PROMPT: Could you report every line from the entries that includes the word "panel"?

MATERIAL SHOWN:
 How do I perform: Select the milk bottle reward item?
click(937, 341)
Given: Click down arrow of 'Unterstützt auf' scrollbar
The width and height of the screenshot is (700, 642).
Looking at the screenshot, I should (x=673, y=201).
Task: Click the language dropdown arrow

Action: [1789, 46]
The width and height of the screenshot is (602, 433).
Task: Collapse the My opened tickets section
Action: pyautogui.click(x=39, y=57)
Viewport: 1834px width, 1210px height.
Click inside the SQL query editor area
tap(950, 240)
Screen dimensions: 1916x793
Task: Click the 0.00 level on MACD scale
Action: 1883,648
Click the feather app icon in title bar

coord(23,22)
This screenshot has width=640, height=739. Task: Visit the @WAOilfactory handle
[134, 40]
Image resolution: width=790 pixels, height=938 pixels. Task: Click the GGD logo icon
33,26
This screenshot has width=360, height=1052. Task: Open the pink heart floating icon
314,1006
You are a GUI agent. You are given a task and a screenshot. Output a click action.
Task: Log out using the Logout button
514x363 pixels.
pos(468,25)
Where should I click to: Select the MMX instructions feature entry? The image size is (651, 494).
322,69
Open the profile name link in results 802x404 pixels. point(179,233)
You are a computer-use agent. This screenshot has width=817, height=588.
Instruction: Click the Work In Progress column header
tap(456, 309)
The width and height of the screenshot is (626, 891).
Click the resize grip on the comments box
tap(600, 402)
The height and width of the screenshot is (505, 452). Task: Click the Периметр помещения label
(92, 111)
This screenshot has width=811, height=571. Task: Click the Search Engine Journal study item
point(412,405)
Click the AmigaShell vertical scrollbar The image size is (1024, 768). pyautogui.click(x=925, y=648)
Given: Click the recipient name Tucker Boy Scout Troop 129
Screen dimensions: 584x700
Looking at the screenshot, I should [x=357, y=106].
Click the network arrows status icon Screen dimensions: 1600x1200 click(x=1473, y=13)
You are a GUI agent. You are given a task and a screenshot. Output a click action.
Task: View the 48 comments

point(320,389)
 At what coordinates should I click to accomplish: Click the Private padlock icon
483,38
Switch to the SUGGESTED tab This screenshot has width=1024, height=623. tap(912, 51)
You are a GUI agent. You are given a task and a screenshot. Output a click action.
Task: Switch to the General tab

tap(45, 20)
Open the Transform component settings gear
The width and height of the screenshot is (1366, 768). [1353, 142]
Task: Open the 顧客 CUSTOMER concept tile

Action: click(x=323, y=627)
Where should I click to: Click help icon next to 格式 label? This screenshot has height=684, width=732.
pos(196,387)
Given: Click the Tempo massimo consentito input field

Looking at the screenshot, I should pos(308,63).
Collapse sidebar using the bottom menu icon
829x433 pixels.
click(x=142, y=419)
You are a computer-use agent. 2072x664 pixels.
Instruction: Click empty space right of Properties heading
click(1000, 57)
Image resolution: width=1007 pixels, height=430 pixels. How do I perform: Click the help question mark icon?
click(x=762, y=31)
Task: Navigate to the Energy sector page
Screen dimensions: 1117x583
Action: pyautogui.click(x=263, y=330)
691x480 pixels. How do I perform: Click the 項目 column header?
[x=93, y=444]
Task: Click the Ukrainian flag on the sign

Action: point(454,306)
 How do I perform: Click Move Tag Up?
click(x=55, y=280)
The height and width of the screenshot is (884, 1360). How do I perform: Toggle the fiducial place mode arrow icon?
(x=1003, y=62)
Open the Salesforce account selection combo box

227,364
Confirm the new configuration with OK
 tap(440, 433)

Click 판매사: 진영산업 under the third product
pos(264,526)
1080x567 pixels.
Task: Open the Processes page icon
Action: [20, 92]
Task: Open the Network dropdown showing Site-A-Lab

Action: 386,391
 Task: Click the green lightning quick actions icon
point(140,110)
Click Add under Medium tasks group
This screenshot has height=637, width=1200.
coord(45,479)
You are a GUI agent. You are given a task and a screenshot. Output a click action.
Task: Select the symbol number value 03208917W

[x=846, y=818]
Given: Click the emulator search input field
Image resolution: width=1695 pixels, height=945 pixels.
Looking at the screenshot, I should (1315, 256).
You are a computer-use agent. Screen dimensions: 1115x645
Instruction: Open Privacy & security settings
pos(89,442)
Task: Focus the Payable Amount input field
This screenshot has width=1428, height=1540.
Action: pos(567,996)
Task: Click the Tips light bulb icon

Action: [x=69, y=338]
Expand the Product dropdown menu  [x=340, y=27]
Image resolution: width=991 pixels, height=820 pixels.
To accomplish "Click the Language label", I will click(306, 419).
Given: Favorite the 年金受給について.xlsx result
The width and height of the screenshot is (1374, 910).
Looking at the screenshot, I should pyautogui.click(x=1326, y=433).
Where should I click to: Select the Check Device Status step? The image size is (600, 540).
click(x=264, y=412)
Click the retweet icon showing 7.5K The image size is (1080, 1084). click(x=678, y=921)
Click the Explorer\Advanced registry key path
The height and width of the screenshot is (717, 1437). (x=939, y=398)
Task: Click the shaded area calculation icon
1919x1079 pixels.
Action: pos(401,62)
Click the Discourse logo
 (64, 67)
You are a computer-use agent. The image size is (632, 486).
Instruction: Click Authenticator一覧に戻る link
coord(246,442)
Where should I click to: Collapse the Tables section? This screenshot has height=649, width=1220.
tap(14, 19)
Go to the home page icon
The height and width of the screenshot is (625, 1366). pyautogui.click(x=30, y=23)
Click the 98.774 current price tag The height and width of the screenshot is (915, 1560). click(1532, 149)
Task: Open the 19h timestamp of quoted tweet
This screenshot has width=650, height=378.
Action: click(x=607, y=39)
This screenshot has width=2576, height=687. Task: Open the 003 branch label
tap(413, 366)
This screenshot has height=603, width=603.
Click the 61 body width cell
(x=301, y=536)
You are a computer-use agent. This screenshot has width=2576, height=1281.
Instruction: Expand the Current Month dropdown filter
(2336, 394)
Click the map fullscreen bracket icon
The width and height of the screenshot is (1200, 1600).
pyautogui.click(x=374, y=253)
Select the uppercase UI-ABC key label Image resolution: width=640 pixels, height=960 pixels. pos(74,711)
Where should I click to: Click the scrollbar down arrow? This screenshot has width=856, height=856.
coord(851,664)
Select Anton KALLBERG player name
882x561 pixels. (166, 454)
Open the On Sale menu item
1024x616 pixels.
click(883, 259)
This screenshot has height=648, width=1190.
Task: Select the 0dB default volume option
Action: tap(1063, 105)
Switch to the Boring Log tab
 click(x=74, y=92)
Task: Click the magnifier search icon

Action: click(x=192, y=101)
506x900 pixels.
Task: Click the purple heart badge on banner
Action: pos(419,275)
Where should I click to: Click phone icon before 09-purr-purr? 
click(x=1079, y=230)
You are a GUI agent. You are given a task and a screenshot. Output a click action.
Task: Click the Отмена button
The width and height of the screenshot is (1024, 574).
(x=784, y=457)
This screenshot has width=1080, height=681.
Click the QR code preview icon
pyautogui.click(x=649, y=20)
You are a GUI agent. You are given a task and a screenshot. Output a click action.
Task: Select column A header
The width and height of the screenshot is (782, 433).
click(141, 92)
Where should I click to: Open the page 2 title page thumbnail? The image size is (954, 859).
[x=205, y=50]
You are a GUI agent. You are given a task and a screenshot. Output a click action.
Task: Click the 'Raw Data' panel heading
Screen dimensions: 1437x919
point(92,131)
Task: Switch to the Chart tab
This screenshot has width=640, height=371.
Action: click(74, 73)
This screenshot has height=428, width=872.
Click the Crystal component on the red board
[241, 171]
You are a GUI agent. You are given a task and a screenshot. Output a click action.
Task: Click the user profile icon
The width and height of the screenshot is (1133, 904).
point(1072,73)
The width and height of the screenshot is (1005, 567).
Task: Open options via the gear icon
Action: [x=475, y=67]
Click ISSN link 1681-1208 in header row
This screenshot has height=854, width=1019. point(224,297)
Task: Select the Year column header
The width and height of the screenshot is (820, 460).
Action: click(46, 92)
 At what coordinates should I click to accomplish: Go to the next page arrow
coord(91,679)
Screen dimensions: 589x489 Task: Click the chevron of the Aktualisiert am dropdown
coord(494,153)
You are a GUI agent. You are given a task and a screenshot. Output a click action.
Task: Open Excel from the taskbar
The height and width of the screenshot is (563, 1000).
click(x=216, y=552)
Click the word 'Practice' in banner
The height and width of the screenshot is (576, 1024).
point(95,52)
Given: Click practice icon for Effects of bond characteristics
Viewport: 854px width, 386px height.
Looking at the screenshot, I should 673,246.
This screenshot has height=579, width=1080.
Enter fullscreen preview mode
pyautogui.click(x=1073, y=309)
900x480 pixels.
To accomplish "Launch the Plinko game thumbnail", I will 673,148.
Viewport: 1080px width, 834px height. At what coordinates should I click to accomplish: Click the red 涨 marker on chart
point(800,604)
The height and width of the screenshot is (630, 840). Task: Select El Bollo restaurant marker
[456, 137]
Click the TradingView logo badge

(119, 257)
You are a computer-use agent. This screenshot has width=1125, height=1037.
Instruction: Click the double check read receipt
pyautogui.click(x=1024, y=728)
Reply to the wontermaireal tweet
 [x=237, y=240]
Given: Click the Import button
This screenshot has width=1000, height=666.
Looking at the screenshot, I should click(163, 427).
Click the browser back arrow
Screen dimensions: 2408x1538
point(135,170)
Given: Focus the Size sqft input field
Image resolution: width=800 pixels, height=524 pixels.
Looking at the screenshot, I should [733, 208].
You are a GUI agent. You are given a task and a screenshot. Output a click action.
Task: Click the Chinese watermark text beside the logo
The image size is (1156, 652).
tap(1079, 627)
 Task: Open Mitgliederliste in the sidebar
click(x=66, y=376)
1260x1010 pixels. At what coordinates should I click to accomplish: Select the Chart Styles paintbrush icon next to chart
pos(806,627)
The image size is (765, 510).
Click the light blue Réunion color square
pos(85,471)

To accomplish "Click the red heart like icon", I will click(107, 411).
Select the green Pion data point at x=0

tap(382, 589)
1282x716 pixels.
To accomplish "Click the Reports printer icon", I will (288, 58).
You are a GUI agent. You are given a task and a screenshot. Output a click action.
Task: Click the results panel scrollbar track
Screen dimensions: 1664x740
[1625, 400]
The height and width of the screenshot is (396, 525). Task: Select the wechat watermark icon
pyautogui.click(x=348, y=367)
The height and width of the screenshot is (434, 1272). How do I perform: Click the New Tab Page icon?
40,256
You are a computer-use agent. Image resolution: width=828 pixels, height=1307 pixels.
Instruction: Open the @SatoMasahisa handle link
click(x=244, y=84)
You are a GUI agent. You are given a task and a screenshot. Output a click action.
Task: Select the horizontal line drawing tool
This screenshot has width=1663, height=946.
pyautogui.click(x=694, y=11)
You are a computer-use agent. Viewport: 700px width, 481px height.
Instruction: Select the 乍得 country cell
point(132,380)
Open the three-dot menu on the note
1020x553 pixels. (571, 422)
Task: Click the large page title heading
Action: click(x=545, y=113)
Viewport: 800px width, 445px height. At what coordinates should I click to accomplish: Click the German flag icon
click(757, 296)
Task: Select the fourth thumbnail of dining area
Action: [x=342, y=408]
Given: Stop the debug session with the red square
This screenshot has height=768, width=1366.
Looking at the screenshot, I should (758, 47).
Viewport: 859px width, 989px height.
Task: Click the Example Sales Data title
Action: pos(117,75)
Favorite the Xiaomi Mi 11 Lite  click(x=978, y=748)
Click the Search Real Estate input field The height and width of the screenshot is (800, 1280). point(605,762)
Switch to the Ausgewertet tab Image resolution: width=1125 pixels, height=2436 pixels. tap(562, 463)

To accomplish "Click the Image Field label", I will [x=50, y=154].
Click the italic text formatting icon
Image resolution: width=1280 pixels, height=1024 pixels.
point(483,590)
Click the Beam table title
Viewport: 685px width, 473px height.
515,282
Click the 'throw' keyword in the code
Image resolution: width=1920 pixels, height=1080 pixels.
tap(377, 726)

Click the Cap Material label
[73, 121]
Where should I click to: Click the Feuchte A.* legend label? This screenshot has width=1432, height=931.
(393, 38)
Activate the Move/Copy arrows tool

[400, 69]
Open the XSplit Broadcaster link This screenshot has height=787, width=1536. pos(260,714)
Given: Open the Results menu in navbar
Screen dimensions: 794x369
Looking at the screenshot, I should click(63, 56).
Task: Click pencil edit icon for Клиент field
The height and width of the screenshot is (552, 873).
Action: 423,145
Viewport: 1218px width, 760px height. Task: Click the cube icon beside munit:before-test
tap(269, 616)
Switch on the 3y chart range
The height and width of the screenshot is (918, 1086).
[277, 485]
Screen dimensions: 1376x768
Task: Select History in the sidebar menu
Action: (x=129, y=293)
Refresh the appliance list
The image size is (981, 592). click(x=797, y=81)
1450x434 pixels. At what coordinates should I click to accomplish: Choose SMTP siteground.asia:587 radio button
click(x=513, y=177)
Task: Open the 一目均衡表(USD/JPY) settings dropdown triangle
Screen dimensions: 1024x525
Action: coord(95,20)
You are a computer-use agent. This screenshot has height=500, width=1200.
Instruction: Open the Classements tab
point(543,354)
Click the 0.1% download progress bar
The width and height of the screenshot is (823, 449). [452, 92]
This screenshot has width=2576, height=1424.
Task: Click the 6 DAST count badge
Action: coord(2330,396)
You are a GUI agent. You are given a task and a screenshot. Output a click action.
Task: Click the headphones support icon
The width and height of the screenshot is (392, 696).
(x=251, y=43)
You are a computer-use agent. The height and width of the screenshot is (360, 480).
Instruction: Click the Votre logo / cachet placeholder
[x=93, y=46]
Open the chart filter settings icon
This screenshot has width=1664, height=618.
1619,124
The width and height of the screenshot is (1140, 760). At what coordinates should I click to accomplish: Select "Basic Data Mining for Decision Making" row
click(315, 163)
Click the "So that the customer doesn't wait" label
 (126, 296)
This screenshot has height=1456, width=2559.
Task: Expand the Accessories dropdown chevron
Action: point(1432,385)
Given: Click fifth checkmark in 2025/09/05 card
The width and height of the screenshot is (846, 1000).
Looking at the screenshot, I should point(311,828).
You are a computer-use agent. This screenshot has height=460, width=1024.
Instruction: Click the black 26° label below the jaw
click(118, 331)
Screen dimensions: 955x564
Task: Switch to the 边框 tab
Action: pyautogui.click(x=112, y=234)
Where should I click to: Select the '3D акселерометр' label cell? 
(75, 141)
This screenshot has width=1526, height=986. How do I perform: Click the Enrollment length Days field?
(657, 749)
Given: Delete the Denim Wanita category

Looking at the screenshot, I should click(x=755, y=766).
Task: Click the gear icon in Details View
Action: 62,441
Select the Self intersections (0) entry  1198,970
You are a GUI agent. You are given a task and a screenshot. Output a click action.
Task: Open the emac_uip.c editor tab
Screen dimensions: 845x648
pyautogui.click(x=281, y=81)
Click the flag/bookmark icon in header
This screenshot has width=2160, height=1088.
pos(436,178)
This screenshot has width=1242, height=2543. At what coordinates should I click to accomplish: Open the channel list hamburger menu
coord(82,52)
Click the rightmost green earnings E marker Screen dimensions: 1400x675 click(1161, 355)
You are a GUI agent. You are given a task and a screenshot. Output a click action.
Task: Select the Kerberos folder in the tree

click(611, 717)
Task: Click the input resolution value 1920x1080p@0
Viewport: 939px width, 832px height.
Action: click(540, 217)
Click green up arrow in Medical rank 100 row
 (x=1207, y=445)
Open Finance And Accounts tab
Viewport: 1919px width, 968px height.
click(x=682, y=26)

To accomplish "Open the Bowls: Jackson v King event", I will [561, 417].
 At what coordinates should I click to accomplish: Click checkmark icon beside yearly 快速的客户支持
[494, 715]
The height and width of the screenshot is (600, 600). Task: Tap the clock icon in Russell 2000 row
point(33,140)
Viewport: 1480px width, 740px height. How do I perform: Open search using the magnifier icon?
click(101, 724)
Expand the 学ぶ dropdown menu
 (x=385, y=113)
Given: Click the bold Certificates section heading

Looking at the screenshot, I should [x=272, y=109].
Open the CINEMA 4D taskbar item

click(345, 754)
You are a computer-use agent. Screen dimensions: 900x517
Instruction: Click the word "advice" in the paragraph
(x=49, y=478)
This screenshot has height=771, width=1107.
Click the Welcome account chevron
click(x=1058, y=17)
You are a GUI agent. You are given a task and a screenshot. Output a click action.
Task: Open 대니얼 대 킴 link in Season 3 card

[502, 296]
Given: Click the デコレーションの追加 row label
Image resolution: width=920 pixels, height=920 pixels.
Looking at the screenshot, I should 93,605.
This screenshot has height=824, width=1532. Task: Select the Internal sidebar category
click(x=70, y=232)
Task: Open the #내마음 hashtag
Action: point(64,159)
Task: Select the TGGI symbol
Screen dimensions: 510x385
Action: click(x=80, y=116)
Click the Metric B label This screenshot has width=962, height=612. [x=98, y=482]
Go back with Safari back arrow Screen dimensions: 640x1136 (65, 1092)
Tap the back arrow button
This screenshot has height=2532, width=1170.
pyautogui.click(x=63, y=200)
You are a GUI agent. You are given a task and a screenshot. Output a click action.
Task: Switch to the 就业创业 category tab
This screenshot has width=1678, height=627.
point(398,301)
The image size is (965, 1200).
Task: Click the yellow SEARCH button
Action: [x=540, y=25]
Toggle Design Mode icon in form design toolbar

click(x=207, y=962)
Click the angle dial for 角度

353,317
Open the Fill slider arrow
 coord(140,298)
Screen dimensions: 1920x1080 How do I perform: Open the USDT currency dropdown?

FINISHED TASK:
Task: Click the 'Raw Data' panel heading
Task: Click the results panel scrollbar track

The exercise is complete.